State how many lines of the listing below contain the word "triangle". Provide only the number.

--- start of Supplied information ---

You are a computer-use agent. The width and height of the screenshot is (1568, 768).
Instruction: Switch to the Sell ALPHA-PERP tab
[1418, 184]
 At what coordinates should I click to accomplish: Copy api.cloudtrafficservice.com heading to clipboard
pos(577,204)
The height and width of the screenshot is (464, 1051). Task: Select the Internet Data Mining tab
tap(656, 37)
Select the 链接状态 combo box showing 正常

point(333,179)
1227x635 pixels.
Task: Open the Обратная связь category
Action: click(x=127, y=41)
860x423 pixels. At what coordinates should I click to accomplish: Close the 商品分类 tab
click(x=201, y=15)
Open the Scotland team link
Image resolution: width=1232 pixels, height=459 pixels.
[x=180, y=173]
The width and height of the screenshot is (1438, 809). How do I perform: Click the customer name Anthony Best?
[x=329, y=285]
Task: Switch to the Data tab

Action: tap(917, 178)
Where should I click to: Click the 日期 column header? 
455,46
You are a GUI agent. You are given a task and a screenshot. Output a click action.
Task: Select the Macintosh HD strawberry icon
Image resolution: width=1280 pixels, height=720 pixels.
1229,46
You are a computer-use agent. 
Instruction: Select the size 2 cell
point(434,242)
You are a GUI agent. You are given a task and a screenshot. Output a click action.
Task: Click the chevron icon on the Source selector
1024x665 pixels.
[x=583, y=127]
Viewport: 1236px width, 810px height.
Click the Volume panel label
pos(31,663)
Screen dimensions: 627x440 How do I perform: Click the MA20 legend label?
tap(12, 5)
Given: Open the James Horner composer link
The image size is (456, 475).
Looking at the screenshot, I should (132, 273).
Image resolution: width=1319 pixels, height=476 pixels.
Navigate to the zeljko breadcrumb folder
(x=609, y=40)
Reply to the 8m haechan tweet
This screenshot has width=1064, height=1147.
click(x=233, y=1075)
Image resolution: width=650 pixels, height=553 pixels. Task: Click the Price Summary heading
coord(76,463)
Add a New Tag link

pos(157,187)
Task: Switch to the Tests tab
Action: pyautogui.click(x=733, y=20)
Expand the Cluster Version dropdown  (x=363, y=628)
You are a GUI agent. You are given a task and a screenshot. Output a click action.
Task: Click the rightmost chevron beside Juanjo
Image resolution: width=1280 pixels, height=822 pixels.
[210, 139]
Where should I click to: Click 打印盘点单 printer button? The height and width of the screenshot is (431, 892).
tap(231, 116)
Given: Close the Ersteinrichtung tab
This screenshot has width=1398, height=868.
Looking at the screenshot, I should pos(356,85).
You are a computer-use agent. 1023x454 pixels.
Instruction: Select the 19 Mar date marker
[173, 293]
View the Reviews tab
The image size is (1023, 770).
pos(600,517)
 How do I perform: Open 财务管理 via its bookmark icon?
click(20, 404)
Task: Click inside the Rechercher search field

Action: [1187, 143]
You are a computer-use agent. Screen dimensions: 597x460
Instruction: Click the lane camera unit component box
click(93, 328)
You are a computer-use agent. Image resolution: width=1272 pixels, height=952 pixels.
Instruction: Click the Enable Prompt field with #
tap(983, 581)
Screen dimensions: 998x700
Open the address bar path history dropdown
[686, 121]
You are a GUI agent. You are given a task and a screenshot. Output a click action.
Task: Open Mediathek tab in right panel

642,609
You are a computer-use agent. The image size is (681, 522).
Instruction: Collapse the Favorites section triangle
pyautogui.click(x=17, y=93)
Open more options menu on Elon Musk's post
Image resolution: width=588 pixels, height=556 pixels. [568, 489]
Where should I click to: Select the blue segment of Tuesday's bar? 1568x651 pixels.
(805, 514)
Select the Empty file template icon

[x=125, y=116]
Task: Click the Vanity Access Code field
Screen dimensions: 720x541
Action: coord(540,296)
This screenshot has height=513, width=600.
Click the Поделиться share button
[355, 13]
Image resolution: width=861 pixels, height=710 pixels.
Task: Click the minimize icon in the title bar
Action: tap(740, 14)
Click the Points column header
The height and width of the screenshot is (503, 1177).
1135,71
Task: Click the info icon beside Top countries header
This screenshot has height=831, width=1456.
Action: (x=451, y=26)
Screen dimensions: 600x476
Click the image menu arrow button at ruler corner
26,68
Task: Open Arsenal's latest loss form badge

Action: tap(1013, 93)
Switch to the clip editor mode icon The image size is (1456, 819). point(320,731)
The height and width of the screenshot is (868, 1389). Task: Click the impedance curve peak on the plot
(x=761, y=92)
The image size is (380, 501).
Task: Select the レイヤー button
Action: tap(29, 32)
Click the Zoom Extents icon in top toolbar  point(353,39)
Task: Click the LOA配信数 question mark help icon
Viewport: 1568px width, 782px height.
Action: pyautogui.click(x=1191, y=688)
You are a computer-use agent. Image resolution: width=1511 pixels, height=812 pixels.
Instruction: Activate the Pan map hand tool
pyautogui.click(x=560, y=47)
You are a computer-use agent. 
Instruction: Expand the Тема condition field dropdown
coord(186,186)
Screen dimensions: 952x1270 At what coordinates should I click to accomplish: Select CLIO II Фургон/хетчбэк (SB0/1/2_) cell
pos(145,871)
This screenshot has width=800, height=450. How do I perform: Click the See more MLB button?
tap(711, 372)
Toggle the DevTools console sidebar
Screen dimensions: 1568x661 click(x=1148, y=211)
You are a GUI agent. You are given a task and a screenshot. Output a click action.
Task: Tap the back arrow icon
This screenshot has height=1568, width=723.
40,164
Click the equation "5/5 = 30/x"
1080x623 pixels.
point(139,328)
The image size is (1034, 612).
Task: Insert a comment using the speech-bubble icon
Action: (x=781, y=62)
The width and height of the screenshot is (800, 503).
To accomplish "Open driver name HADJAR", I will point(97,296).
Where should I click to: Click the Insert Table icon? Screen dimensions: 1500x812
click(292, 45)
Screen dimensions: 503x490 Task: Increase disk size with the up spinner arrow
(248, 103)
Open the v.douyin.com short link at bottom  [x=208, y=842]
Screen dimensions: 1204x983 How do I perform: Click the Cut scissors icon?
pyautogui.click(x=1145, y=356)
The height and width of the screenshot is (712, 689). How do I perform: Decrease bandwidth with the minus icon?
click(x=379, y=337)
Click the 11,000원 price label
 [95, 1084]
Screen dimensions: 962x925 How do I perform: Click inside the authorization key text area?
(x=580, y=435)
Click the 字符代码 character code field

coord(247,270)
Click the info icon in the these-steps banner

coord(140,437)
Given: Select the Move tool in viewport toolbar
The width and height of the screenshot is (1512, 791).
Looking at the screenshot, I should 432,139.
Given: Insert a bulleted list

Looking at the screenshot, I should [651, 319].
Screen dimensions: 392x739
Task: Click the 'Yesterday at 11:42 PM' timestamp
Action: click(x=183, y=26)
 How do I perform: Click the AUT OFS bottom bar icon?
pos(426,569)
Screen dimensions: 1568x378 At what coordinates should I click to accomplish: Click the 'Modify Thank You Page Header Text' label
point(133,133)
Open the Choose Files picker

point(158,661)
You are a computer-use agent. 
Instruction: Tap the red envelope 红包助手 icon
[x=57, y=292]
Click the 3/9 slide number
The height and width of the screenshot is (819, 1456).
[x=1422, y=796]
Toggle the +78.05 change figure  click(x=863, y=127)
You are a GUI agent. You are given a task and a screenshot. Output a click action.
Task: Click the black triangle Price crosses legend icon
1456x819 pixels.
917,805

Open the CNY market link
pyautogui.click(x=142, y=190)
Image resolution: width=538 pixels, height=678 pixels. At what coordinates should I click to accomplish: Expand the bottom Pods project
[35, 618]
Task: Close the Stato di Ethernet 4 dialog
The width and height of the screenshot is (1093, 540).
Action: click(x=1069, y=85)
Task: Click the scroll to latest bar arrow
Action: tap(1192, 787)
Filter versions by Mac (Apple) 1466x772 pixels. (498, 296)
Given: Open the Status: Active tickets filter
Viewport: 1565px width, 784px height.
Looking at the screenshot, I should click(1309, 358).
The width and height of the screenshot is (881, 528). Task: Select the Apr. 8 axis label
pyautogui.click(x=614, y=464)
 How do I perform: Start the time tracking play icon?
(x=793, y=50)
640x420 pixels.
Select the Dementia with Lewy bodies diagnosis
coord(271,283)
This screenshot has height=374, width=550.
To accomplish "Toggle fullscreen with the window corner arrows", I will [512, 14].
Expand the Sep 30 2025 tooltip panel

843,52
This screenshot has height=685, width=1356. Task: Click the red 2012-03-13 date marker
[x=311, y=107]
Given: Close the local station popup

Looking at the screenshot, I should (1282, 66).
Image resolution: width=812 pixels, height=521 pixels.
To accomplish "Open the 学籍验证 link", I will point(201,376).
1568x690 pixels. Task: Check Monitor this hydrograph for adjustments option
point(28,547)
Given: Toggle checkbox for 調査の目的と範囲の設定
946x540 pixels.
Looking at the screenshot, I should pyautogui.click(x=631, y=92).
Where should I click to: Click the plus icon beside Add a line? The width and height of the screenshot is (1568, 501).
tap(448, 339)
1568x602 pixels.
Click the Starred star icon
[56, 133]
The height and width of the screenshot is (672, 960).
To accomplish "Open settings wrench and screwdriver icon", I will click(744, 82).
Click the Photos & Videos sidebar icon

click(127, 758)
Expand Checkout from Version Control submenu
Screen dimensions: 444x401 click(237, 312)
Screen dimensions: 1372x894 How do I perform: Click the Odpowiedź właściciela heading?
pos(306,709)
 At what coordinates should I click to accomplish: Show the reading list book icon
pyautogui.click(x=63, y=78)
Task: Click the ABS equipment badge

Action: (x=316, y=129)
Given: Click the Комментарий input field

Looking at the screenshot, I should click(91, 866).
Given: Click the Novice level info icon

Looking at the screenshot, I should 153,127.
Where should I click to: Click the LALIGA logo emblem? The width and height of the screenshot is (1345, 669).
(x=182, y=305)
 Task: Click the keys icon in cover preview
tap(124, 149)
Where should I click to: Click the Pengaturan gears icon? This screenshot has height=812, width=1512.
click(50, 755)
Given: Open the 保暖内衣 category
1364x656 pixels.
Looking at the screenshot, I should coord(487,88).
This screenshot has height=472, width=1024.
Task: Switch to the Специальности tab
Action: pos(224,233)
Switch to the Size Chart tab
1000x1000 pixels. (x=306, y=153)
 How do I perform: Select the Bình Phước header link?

--- end of Supplied information ---

== Result ==
2